[EXERCISE GOAL]
Restate every record word for word, without the pictures.

[GIVEN RECORDS]
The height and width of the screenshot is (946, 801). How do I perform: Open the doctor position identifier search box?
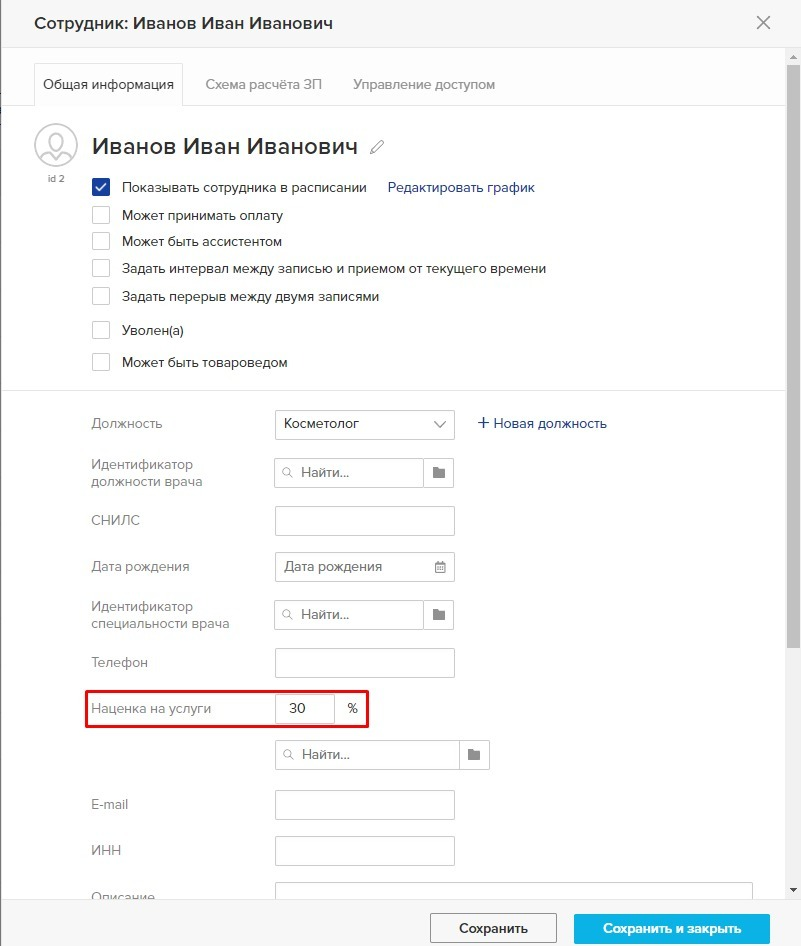pos(349,473)
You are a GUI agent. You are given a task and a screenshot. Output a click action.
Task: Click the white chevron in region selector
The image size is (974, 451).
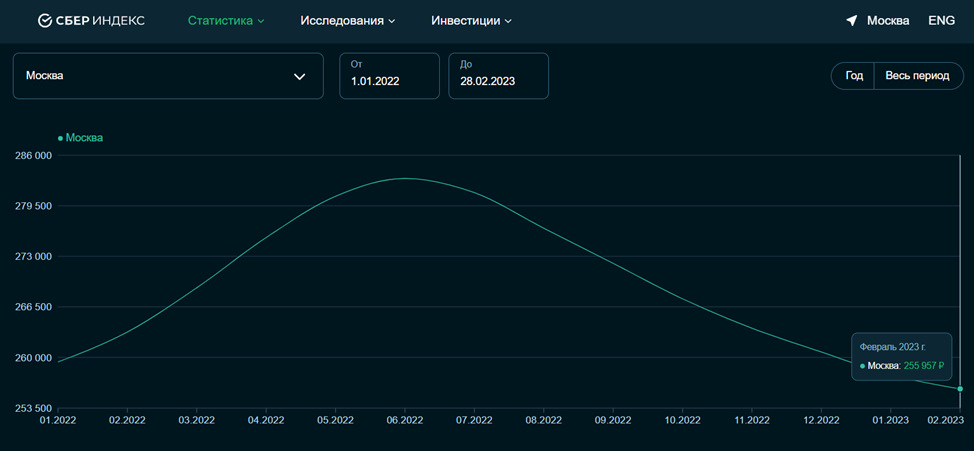[299, 76]
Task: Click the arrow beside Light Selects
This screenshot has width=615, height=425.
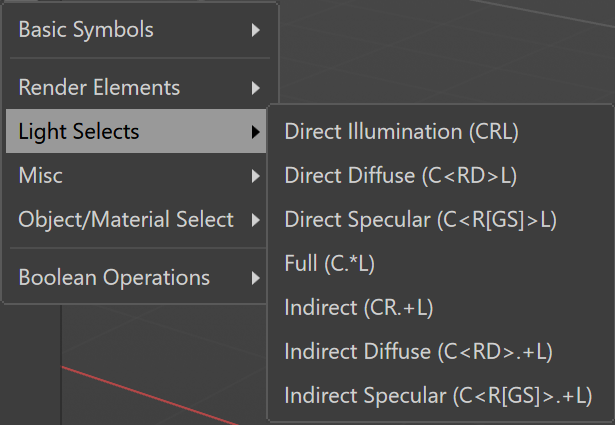Action: pyautogui.click(x=256, y=132)
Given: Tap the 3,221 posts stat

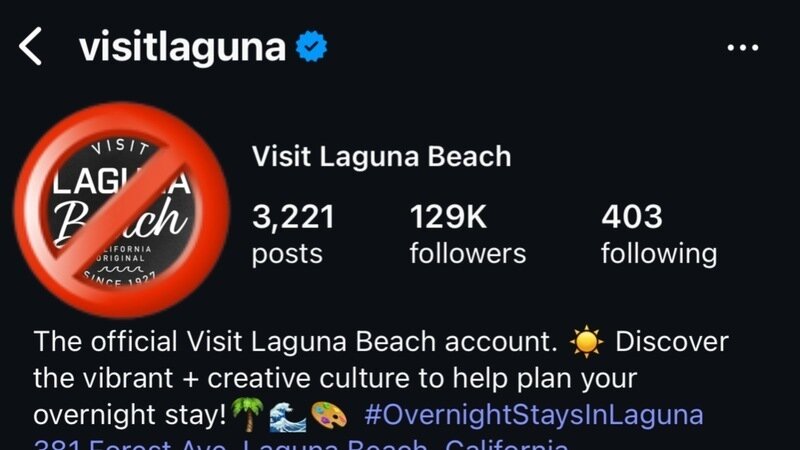Looking at the screenshot, I should point(293,234).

[RESPONSE FOR THIS EXERCISE]
The height and width of the screenshot is (946, 801). How do I perform: Open the doctor position identifier search box?
pos(349,473)
You are a GUI agent. You are given a task and a screenshot. Output a click action.
Task: Click the white chevron in region selector
The image size is (974, 451).
[299, 76]
Task: Click the arrow beside Light Selects
This screenshot has width=615, height=425.
Action: pyautogui.click(x=256, y=132)
Given: Tap the 3,221 posts stat

Looking at the screenshot, I should point(293,234).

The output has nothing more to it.